- _REQUIREMENT_
Transcribe the listing below in full, keeping every line exactly as it is.

- _ENTRIES SUPPLIED_
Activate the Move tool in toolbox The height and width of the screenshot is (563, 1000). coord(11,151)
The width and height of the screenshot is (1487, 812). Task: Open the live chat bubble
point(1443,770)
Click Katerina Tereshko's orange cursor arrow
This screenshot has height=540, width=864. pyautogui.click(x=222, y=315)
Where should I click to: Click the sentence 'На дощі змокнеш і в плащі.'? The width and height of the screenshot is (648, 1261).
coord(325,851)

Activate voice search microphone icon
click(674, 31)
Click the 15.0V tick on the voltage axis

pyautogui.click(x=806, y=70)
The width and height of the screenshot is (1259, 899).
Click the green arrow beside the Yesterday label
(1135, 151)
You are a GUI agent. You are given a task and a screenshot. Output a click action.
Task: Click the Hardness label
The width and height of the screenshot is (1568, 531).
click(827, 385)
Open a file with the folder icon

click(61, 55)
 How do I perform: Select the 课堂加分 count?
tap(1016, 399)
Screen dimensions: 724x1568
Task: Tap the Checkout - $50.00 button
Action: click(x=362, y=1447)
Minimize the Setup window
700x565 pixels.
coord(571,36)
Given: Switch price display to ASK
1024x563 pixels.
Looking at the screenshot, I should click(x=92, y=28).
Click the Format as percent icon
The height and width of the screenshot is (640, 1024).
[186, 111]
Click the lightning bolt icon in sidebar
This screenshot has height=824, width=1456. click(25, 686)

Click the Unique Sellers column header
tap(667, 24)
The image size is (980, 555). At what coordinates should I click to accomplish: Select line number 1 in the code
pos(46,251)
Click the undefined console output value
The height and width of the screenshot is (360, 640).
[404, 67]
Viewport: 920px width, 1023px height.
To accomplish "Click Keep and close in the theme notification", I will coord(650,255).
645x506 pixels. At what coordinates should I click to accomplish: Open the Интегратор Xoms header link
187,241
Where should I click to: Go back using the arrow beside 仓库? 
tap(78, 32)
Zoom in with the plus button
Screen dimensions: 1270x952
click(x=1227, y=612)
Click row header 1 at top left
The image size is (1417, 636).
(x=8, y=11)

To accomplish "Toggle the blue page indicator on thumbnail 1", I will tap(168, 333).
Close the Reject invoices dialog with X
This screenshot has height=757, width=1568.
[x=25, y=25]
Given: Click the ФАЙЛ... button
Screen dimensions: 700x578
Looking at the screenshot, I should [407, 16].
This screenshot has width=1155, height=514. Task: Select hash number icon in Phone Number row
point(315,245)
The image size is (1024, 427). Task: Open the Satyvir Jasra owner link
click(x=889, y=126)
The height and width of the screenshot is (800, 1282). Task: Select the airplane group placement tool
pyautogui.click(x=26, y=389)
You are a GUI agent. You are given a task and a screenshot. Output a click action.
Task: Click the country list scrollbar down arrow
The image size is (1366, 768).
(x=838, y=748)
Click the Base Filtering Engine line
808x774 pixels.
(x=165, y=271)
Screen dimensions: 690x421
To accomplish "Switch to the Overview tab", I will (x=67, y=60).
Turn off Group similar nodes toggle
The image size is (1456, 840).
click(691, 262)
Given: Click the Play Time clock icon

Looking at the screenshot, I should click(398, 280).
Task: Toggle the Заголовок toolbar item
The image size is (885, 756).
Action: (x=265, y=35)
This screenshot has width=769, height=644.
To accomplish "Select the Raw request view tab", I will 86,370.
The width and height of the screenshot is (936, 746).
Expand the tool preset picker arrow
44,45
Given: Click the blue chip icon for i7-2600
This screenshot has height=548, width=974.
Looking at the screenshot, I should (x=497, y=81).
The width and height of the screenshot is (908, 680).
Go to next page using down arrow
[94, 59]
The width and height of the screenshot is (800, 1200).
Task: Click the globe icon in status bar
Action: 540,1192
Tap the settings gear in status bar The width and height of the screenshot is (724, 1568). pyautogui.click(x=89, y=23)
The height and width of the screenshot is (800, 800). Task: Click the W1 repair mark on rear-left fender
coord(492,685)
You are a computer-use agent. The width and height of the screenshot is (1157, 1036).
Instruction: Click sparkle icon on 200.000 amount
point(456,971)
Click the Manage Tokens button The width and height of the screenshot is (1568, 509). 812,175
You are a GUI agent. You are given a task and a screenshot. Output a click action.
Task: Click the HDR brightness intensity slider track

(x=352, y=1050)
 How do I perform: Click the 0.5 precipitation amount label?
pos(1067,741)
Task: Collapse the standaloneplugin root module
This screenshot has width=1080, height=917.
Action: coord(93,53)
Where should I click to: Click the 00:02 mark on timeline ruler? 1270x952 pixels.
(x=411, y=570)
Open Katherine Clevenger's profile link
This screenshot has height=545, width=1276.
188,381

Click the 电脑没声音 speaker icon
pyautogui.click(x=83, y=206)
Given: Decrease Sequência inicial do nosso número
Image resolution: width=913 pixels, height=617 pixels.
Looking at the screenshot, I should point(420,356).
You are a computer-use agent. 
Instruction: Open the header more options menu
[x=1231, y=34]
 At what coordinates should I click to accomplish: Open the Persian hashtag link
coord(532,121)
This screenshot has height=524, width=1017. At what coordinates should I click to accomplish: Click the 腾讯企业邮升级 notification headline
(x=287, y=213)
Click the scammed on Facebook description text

- _TASK RESPONSE_
Activate the Move tool in toolbox The height and width of the screenshot is (563, 1000). coord(11,151)
The width and height of the screenshot is (1487, 812). Task: Open the live chat bubble
point(1443,770)
Click Katerina Tereshko's orange cursor arrow
This screenshot has height=540, width=864. pyautogui.click(x=222, y=315)
Where should I click to: Click the sentence 'На дощі змокнеш і в плащі.'? The width and height of the screenshot is (648, 1261).
coord(325,851)

Activate voice search microphone icon
click(674, 31)
Click the 15.0V tick on the voltage axis

pyautogui.click(x=806, y=70)
The width and height of the screenshot is (1259, 899).
Click the green arrow beside the Yesterday label
(1135, 151)
You are a GUI agent. You are given a task and a screenshot. Output a click action.
Task: Click the Hardness label
The width and height of the screenshot is (1568, 531).
click(827, 385)
Open a file with the folder icon

click(61, 55)
 How do I perform: Select the 课堂加分 count?
tap(1016, 399)
Screen dimensions: 724x1568
Task: Tap the Checkout - $50.00 button
Action: click(x=362, y=1447)
Minimize the Setup window
700x565 pixels.
coord(571,36)
Given: Switch price display to ASK
1024x563 pixels.
Looking at the screenshot, I should click(x=92, y=28).
Click the Format as percent icon
The height and width of the screenshot is (640, 1024).
[186, 111]
Click the lightning bolt icon in sidebar
This screenshot has height=824, width=1456. click(25, 686)

Click the Unique Sellers column header
tap(667, 24)
The image size is (980, 555). At what coordinates should I click to accomplish: Select line number 1 in the code
pos(46,251)
Click the undefined console output value
The height and width of the screenshot is (360, 640).
[404, 67]
Viewport: 920px width, 1023px height.
To accomplish "Click Keep and close in the theme notification", I will coord(650,255).
645x506 pixels. At what coordinates should I click to accomplish: Open the Интегратор Xoms header link
187,241
Where should I click to: Go back using the arrow beside 仓库? 
tap(78, 32)
Zoom in with the plus button
Screen dimensions: 1270x952
click(x=1227, y=612)
Click row header 1 at top left
The image size is (1417, 636).
(x=8, y=11)

To accomplish "Toggle the blue page indicator on thumbnail 1", I will tap(168, 333).
Close the Reject invoices dialog with X
This screenshot has height=757, width=1568.
[x=25, y=25]
Given: Click the ФАЙЛ... button
Screen dimensions: 700x578
Looking at the screenshot, I should [407, 16].
This screenshot has width=1155, height=514. Task: Select hash number icon in Phone Number row
point(315,245)
The image size is (1024, 427). Task: Open the Satyvir Jasra owner link
click(x=889, y=126)
The height and width of the screenshot is (800, 1282). Task: Select the airplane group placement tool
pyautogui.click(x=26, y=389)
You are a GUI agent. You are given a task and a screenshot. Output a click action.
Task: Click the country list scrollbar down arrow
The image size is (1366, 768).
(x=838, y=748)
Click the Base Filtering Engine line
808x774 pixels.
(x=165, y=271)
Screen dimensions: 690x421
To accomplish "Switch to the Overview tab", I will (x=67, y=60).
Turn off Group similar nodes toggle
The image size is (1456, 840).
click(691, 262)
Given: Click the Play Time clock icon

Looking at the screenshot, I should click(398, 280).
Task: Toggle the Заголовок toolbar item
The image size is (885, 756).
Action: (x=265, y=35)
This screenshot has width=769, height=644.
To accomplish "Select the Raw request view tab", I will 86,370.
The width and height of the screenshot is (936, 746).
Expand the tool preset picker arrow
44,45
Given: Click the blue chip icon for i7-2600
This screenshot has height=548, width=974.
Looking at the screenshot, I should (x=497, y=81).
The width and height of the screenshot is (908, 680).
Go to next page using down arrow
[94, 59]
The width and height of the screenshot is (800, 1200).
Task: Click the globe icon in status bar
Action: 540,1192
Tap the settings gear in status bar The width and height of the screenshot is (724, 1568). pyautogui.click(x=89, y=23)
The height and width of the screenshot is (800, 800). Task: Click the W1 repair mark on rear-left fender
coord(492,685)
You are a computer-use agent. The width and height of the screenshot is (1157, 1036).
Instruction: Click sparkle icon on 200.000 amount
point(456,971)
Click the Manage Tokens button The width and height of the screenshot is (1568, 509). 812,175
You are a GUI agent. You are given a task and a screenshot. Output a click action.
Task: Click the HDR brightness intensity slider track

(x=352, y=1050)
 How do I perform: Click the 0.5 precipitation amount label?
pos(1067,741)
Task: Collapse the standaloneplugin root module
This screenshot has width=1080, height=917.
Action: coord(93,53)
Where should I click to: Click the 00:02 mark on timeline ruler? 1270x952 pixels.
(x=411, y=570)
Open Katherine Clevenger's profile link
This screenshot has height=545, width=1276.
188,381

Click the 电脑没声音 speaker icon
pyautogui.click(x=83, y=206)
Given: Decrease Sequência inicial do nosso número
Image resolution: width=913 pixels, height=617 pixels.
Looking at the screenshot, I should point(420,356).
You are a computer-use agent. 
Instruction: Open the header more options menu
[x=1231, y=34]
 At what coordinates should I click to accomplish: Open the Persian hashtag link
coord(532,121)
This screenshot has height=524, width=1017. At what coordinates should I click to accomplish: Click the 腾讯企业邮升级 notification headline
(x=287, y=213)
Click the scammed on Facebook description text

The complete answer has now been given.